Removing hyphens in http but preserving hyphenated words in corpus


I am trying to modify a stemming function that is able to 1) remove hyphens in http (that appeared in the corpus) but, meanwhile, 2) preserve hyphens that appeared in meaningful hyphenated expressions (e.g., time-consuming, cost-prohibitive, etc.). I actually asked similar questions a few months ago on a different question thread, the code looks like this:

# load stringr to use str_replace_all
require(stringr)

clean.text = function(x)
{
  # remove rt
  x = gsub("rt ", "", x)
  # remove at
  x = gsub("@\\w+", "", x)
  x = gsub("[[:punct:]]", "", x)
  x = gsub("[[:digit:]]", "", x)
  # remove http
  x = gsub("http\\w+", "", x)
  x = gsub("[ |\t]{2,}", "", x)
  x = gsub("^ ", "", x)
  x = gsub(" $", "", x)
  x = str_replace_all(x, "[^[:alnum:][:space:]'-]", " ")
  #return(x)
}

# example
my_text <- "accident-prone"
new_text <- clean.text(text)
new_text
[1] "accidentprone"

but could not get satisfactory answer, I then shifted my attention to other projects until resuming to work on this.

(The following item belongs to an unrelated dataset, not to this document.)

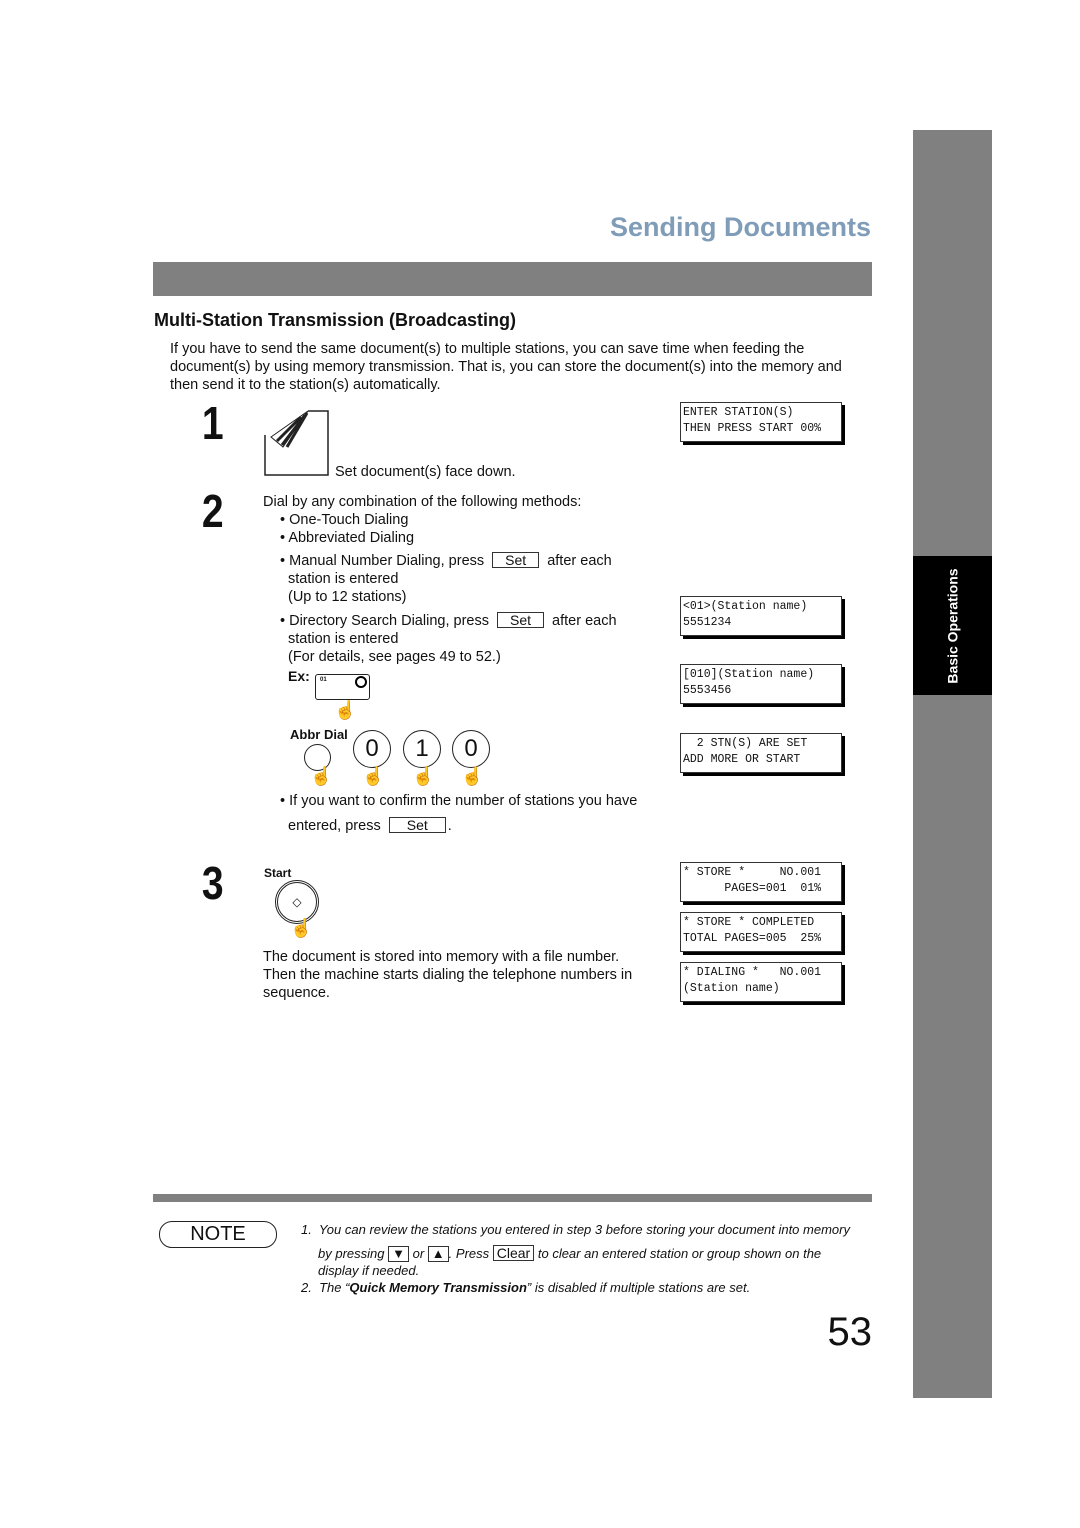 Image resolution: width=1080 pixels, height=1528 pixels. What do you see at coordinates (296, 443) in the screenshot?
I see `document-icon` at bounding box center [296, 443].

It appears that the "[^[:alnum:][:space:]'-]" in the last line of the code block is the culprit that also removed - from the non-http part of corpus.

I could not figure out how to achieve our desired outputs, it will be very appreciated if someone could offer their insights on this.


Solution

  • The actual culprit is the [[:punct:]] removing pattern as it matches - anywhere in the string.

    You may use

    clean.text <- function(x)
    {
      # remove rt
      x <- gsub("rt\\s", "", x)
      # remove at
      x <- gsub("@\\w+", "", x)
      x <- gsub("\\b-\\b(*SKIP)(*F)|[[:punct:]]", "", x, perl=TRUE)
      x <- gsub("[[:digit:]]+", "", x)
      # remove http
      x <- gsub("http\\w+", "", x)
      x <- gsub("\\h{2,}", "", x, perl=TRUE)
      x <- trimws(x)
      x <- gsub("[^[:alnum:][:space:]'-]", " ", x)
      return(x)
    }
    

    Then,

    my_text <- "  accident-prone  http://www.some.com  rt "
    new_text <- clean.text(my_text)
    new_text 
    ## => [1] "accident-prone"
    

    See the R demo.

    Note:

    • x = gsub("^ ", "", x) and x = gsub(" $", "", x) can be replaced with trimws(x)
    • gsub("\\b-\\b(*SKIP)(*F)|[[:punct:]]", "", x, perl=TRUE) removes any punctuation BUT hyphens in between word chars (you may adjust this further in the part before (*SKIP)(*F))
    • gsub("[^[:alnum:][:space:]'-]", " ", x) is a base R equivalent for str_replace_all(x, "[^[:alnum:][:space:]'-]", " ").
    • gsub("\\h{2,}", "", x, perl=TRUE) remove any 2 or more horizontal whitespaces. If by "[ |\t]{2,}" you meant to match any 2 or more whitespaces, use \\s instead of \\h here.